Dry stone walls were also used for burial chambers and other monuments that were built before Christ. There are many places with old stone monuments on Menorca, the oldest one may be 3500 years old. There are Taulas (=tables), which are up to 4m high stone tables with two slabs arranged in a T Formation; Talaiots, which are large Megaliths; and Navetas, which look like are stone ship upside down and probably was a tomb. Unfortunately it's hard to reach these sites by bus and as we didn't rent a car we've missed to visit a such place. At least we passed some by bus...
The Cova d'en Xoroi is an artificial cave in the cliffs, about 25m above the sea. You walk about 100 steps down, and then you are there - at the cave, where you find a disco, with two bars. It's already spectacular in the afternoon, how then must it be at sunset or later! Admission was pretty expensive, but this included a drink (soft drink or beer). In the evening admission is higher. It's only open in the late afternoon until sunset and then again after 23:00 for the disco.
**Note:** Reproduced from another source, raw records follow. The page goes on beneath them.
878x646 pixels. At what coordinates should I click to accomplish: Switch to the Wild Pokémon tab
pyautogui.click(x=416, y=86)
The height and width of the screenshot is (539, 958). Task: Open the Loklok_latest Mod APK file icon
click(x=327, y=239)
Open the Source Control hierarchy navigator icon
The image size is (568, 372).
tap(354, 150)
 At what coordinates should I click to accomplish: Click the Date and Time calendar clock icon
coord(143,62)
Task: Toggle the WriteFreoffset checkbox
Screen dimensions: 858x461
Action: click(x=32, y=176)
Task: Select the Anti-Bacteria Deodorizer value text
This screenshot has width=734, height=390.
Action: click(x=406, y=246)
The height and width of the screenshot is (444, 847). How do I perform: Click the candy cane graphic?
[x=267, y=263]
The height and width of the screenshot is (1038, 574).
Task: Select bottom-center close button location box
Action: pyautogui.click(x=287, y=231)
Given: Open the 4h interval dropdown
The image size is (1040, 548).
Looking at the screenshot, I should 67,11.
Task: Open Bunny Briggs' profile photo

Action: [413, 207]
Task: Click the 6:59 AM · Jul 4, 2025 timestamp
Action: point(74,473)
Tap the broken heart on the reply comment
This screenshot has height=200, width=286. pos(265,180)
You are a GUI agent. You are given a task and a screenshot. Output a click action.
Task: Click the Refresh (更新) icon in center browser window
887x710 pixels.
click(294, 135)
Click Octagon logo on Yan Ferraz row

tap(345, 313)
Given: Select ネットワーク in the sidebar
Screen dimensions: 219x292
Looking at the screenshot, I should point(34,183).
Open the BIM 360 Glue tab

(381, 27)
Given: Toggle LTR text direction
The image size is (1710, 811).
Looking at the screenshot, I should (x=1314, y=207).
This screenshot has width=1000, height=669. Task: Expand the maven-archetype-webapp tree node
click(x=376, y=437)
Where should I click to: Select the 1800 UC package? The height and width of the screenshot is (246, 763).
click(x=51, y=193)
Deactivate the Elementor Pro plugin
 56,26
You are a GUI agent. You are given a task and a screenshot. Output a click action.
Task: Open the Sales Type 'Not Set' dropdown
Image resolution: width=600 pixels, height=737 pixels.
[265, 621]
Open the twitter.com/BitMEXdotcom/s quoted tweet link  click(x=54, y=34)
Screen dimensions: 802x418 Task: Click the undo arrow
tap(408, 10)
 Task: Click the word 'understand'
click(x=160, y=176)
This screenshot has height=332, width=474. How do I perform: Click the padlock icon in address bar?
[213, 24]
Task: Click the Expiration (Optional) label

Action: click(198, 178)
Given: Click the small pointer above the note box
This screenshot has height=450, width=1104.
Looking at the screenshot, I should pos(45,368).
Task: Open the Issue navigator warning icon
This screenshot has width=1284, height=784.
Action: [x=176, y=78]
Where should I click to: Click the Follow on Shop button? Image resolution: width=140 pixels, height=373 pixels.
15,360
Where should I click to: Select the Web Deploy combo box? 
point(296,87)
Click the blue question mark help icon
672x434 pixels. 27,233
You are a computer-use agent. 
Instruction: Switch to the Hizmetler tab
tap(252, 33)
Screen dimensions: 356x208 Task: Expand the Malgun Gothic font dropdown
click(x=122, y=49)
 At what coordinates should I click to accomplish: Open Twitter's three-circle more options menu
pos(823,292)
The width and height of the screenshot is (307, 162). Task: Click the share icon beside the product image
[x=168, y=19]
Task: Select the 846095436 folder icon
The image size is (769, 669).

Binibèquer Vell is a picturesque village at the south-east coast, with white houses and narrow streets. The village belongs to the community St Lluís but actually is a holiday village. It was designed after a fisher village and even has a church steeps but no church! The village is a popular sight - we were brought there with a tour bus, for a short stop only. There are several shops and restaurants and below is a little harbour and a swimming platform at the rocks, but a bit further away also is a sandy beach. It was nice to stroll around there and I could imagine that snorkelling there also would be nice. I only wonder how is the aircraft noise as the airport is so close; while we were there we could see and hear a plane but it didn't appear too loud.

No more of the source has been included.